To the editor: I’ve learned a lot from insightful opinion pieces in the Los Angeles Times, but I was dismayed to read Joel Stein’s assertion in his article on Sen. Elizabeth Warren’s presidential candidacy and the public’s aversion to elites that the “main factor in Donald Trump’s win wasn’t economic anxiety.”
Deaths of despair (suicide, drug overdoses and alcoholism) have become so widespread in the U.S. that they’re dragging down life expectancy for the whole country, and the correlation between electoral districts hardest hit by this scourge and their votes for Trump ought to make Stein reconsider his claim.
Maybe we Americans resent the elites of both major parties because our jobs are precarious, we’ve mortgaged our futures for our kids’ education, and our healthcare system is a cruel joke — not to mention an infrastructure that’s crumbling in the face of climate catastrophes. I suspect that the Joel Steins of our country have been too busy preening themselves to notice all the frustration, pain and dashed hopes.

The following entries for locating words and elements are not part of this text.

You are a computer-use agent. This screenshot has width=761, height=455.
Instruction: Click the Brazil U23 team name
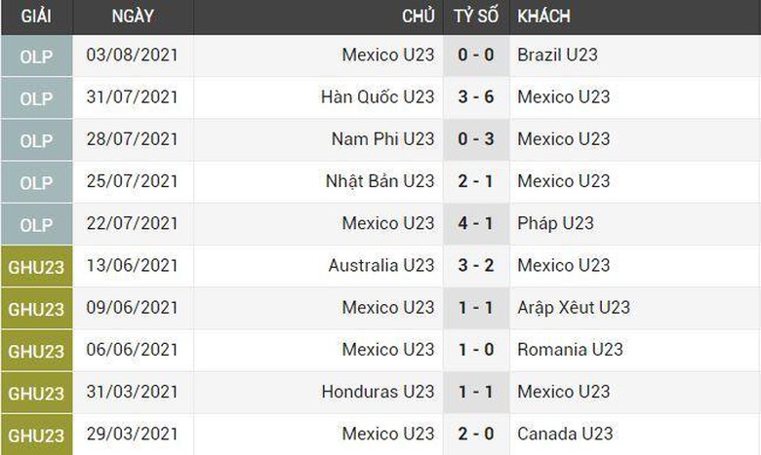point(557,56)
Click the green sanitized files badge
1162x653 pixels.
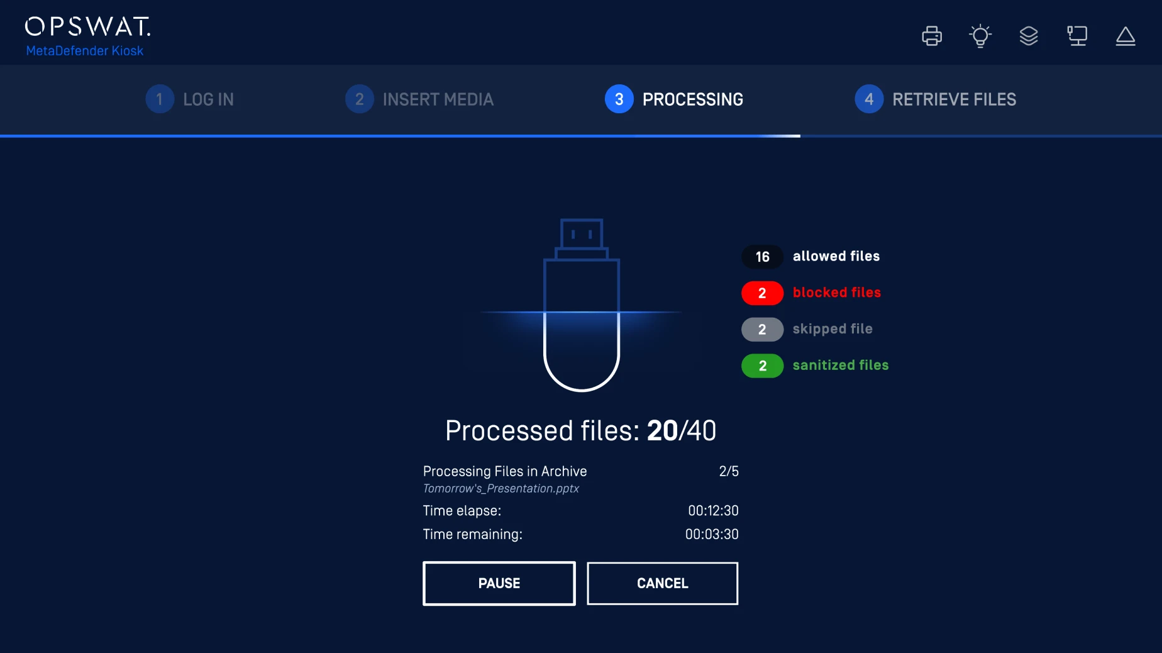coord(762,366)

As an egghead academic with a doctorate from Columbia University, I resent getting lumped with our feckless political elites in lame apologias for their egregious failures.
Sam Coleman, Huntington Beach
To the editor: Stein loves Warren, a Harvard law professor and member of the intellectual elite, which is made up of people that he says “think they are better than you. People like me.”
No, they only know more facts than the “non-elite.” They may know a Monet from a Mondrian and the names of the Karamazov brothers, but that does not make them better than the guy who parks their car.
Stein likes Warren because she has a plan for everything. How many of her plans have been successfully tested outside the academic world? The Soviets had decades of plans designed by experts.
Knowing facts does not make one wise or good.
David Goodwin, Pasadena
To the editor: Stein makes a compelling case regarding elitism and the 2016 election, but I believe the case against political elitism is just a well-honed propaganda tool.
Hillary Clinton, who won the popular vote in 2016, did not come from a wealthy family yet built a stunning resume from hard work. Warren attended a public law school. We know the rest of the story.
President Trump has made a career out of being the rich spoiled guy. If having the audacity to bleed through a billion dollars in failed business ventures isn’t elitist, I don’t know what is.
Trump doesn’t represent corporate elitists; he is the corporate elite.
Bethia Sheean-Wallace, Fullerton
To the editor: As I read Stein’s very funny piece, I reflected on the obstacles I face in my aspirations to be an elite like him.
I graduated from college, but from a mid-tier school (Virginia Tech), and not in an elite major such as philosophy or history, but with a utilitarian degree in civil engineering. I did earn a graduate degree, but only a master’s, not a doctorate. I enjoy doing the L.A. Times’ Sudoku, but I don’t create them myself as any self-respecting elite would do. Most damning of all, I like beer.
I shall remain a wannabe elite. As I stumble through my non-elite life, I can at least take comfort in knowing the elite Warren has a plan for me that I wouldn’t understand.